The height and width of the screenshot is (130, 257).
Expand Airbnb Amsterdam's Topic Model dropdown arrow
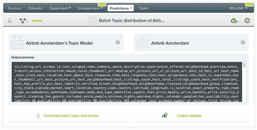pos(118,42)
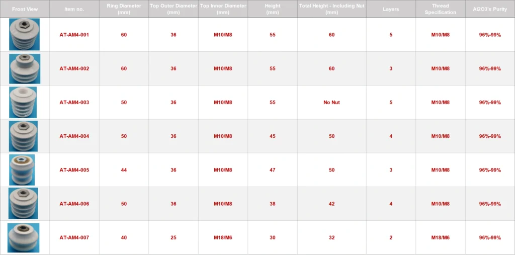Image resolution: width=515 pixels, height=255 pixels.
Task: Click the AT-AM4-007 two-layer insulator image
Action: click(24, 237)
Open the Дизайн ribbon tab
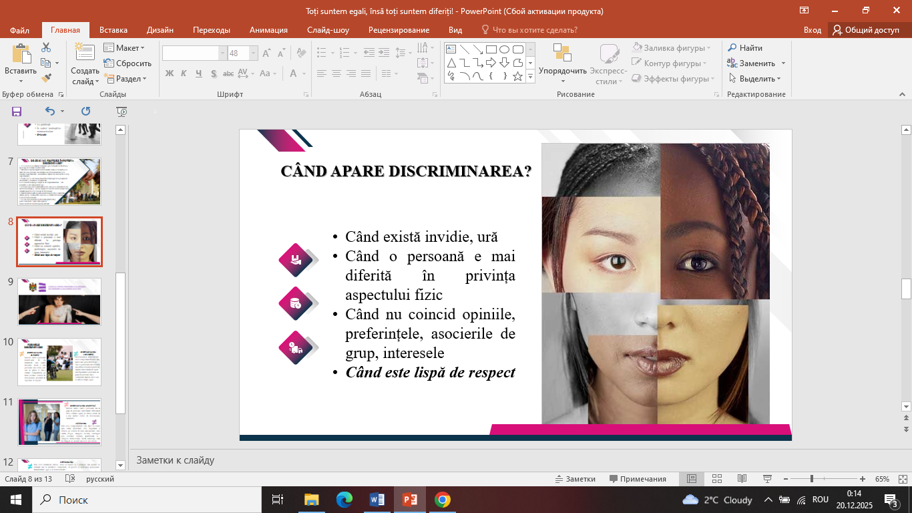This screenshot has width=912, height=513. click(x=160, y=30)
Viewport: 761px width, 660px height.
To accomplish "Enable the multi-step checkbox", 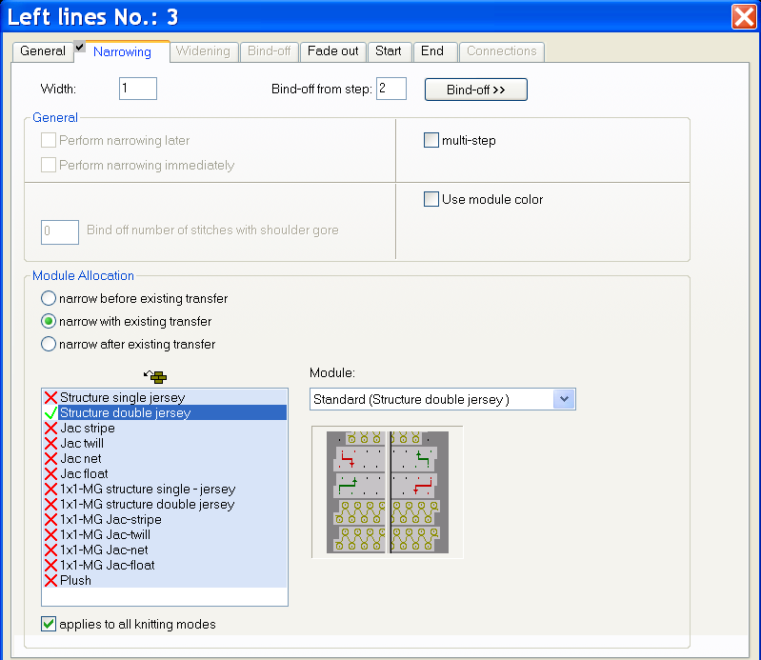I will 431,141.
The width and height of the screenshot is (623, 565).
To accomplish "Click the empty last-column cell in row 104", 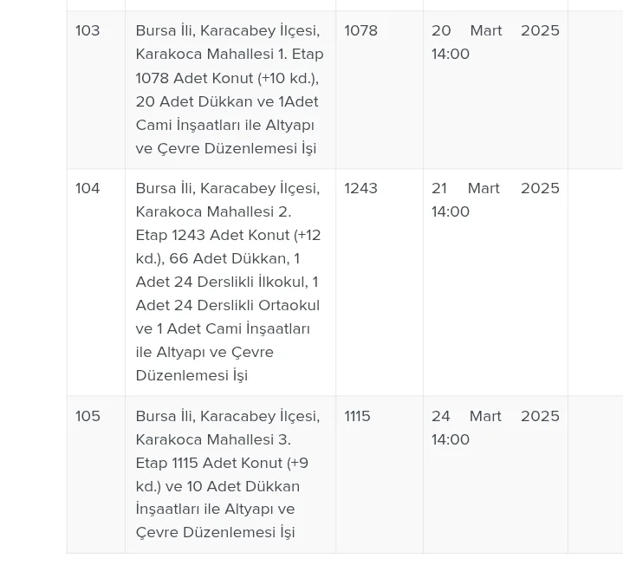I will [x=595, y=282].
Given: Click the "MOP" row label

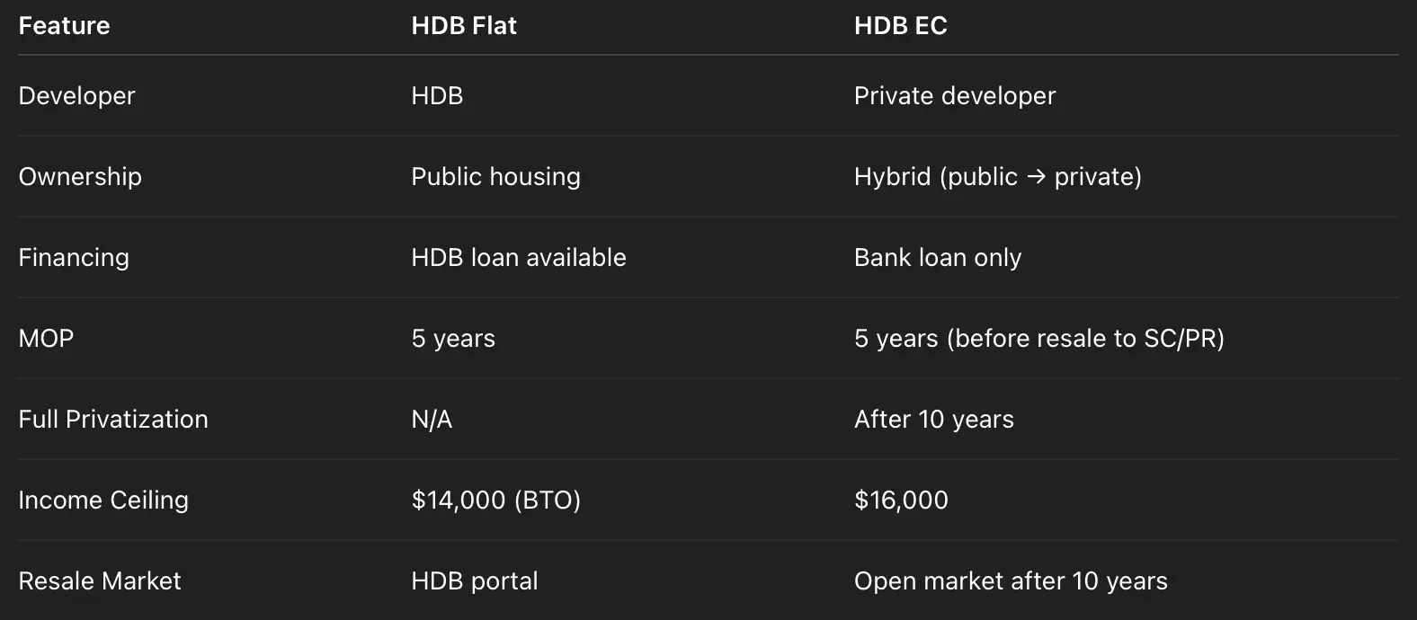Looking at the screenshot, I should (46, 338).
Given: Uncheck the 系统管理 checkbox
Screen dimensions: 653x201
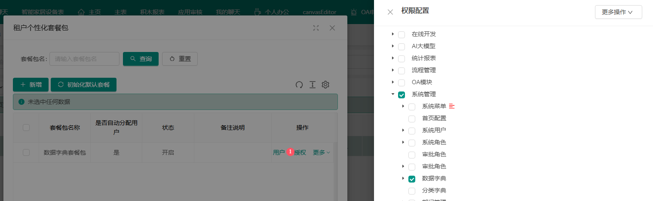Looking at the screenshot, I should pos(402,94).
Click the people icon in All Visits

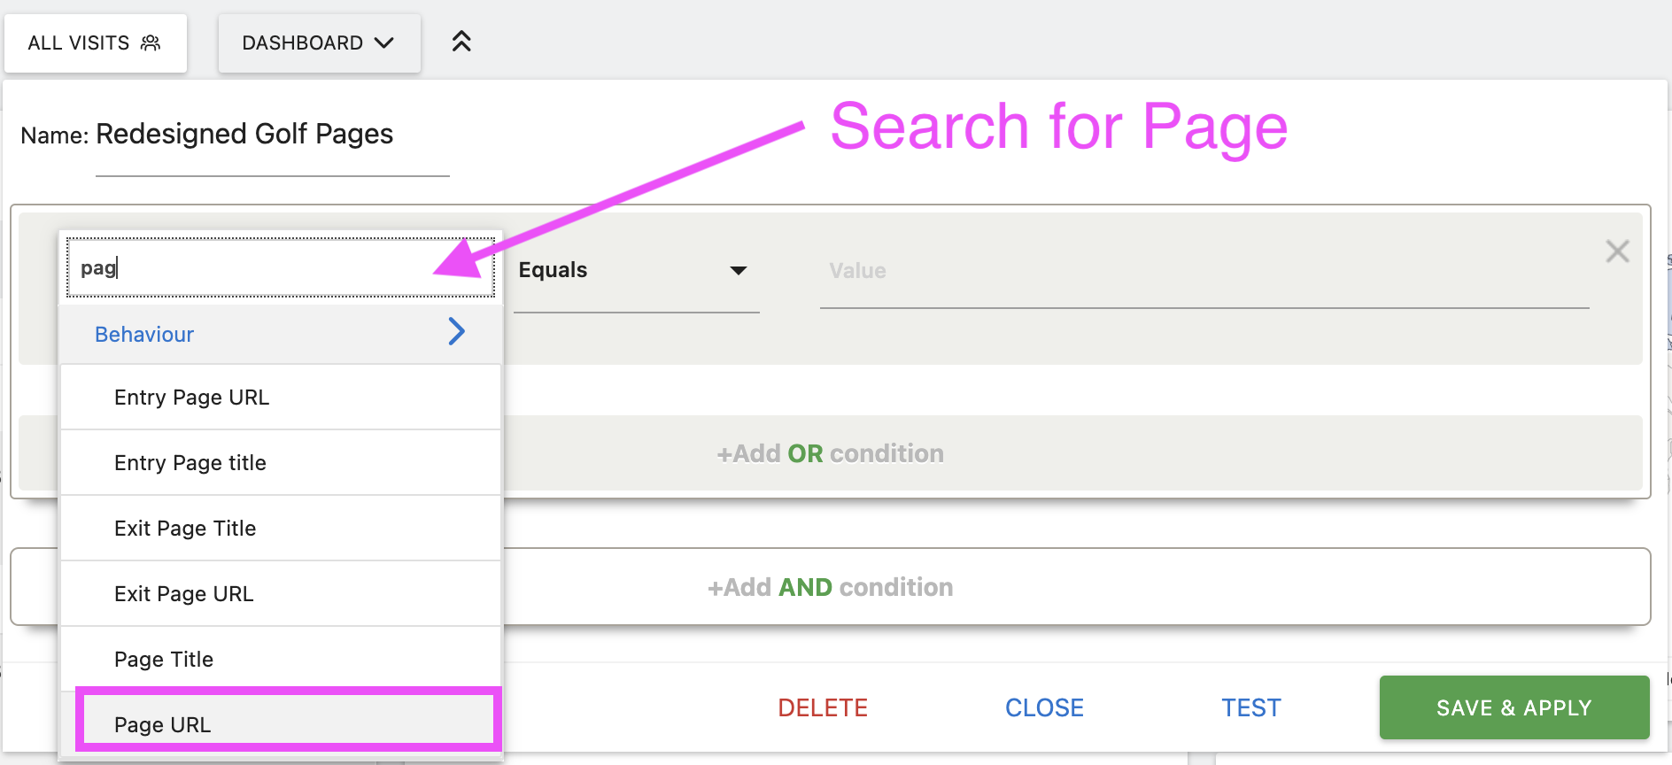click(151, 43)
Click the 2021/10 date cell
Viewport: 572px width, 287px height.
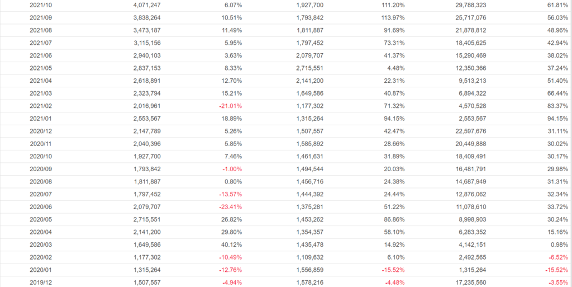(40, 5)
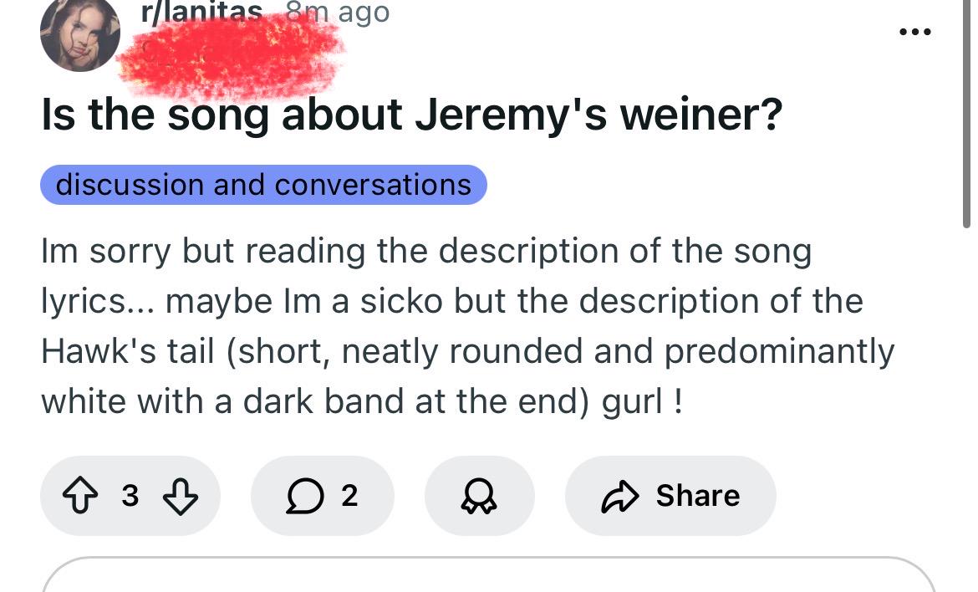
Task: Open comments via the speech bubble icon
Action: [x=305, y=496]
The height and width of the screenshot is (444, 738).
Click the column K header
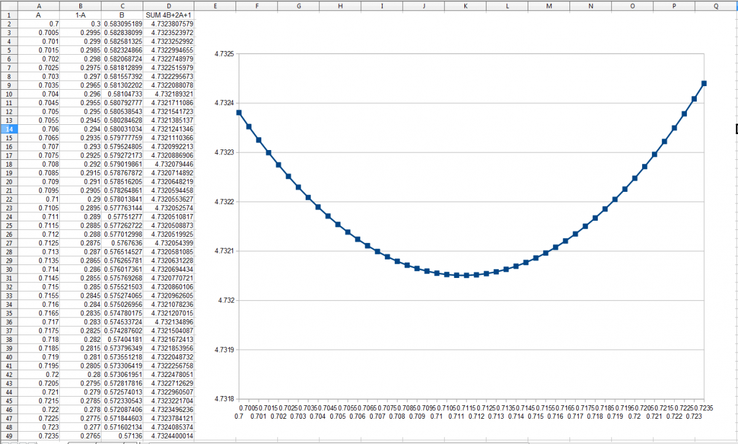(465, 5)
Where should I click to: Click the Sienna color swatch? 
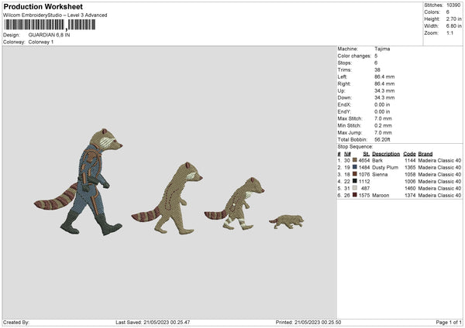click(x=355, y=174)
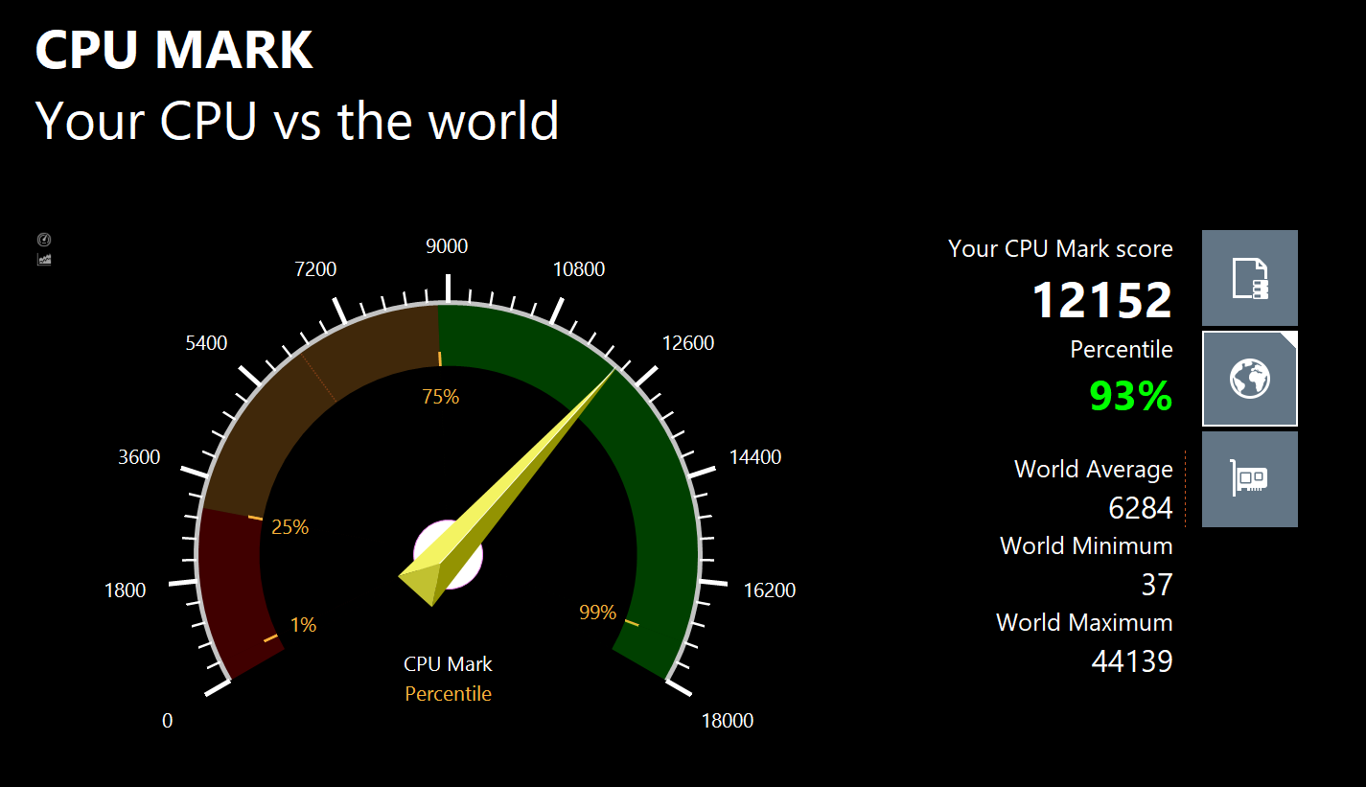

===

Work item:
From the line containing "Given: Click the" through the last line of the records above, reproduce every line exactly, leaving out the pictures.

Written response:
Given: Click the "MOP" row label

Looking at the screenshot, I should (46, 338).
Given: Uncheck the 系统管理 checkbox
Screen dimensions: 653x201
Looking at the screenshot, I should pos(402,94).
Click the people icon in All Visits

click(151, 43)
Click the 2021/10 date cell
Viewport: 572px width, 287px height.
(40, 5)
Task: Open comments via the speech bubble icon
Action: [x=305, y=496]
The height and width of the screenshot is (444, 738).
Click the column K header
(465, 5)
Where should I click to: Click the Sienna color swatch? 
click(x=355, y=174)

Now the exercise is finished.